PASSAGE
******************************

Question

smallest positive integer in the set = {6x+15y | x,y integers}

Answer 1

21xy? I can't really understand what you mean..

Answer 2

My guess is that it is asking what the minimum value of that quantity is.

Answer 3

can you clarify?

Answer 4

Oh ok well, idk o.o sorry

Answer 5

the set is such that it contains all values described by 6x+15y where x and y are integers, for example if x=y=1 then the number would be 6(1)+15(1) = 21, so 21 is in the set, if x= -1 and y= 2 then the number would be 6(-1) + 15(2) = 24 so 24 is in the set, what is the smallest positive integer in the set?

Answer 6

smallest positive, that changes things, ok, so, let's see

Answer 7

wht have you tried so far mick?

Answer 8

i've tried "im pretty sure its 3" so far, but i cant justify it

Answer 9

so, that sounds reasonable to me, now just so I know what I can use here, what level class is this? High school, college?

Answer 10

Can 0 be an interger caus it know it means a number, so if it was 6(0) + 15(0) = 21

Answer 11

sorry i*

Answer 12

0 isn't usually considered a positive integer, it's sort of on it's own, but if it was included, that would work, (i think this question implies a>0 )

Answer 13

Very nice thought process trin

Answer 14

its a second year university number theory course

Answer 15

Hint : \(\gcd(a,b)\) is the smallest positive integer that can be written as \(ax+by\)

Answer 16

So now, mick, the first thing I'm gonna hint at is, can you factor something out of 6x +15y?

Answer 17

hmm. oh, ok hmm. and thanks. Before I go I would look up smallest positive integers and find one that fits! Im only in 6th grade and is advanced but I will try to figure it out :)

******************************

COLLECTED MATERIAL
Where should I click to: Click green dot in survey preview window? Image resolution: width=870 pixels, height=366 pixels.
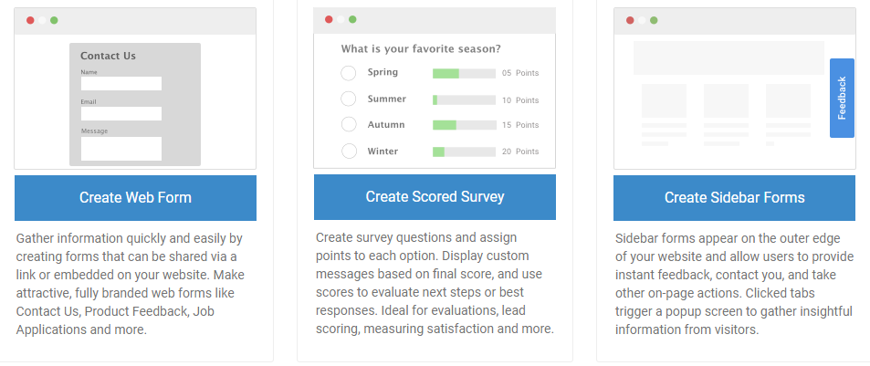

******************************

WRITTEN REQUEST
According to the thread, what kind of course is the problem from? The listing comes from a separate source and is unrelated to the thread.

TASK RESPONSE
A second-year university number theory course.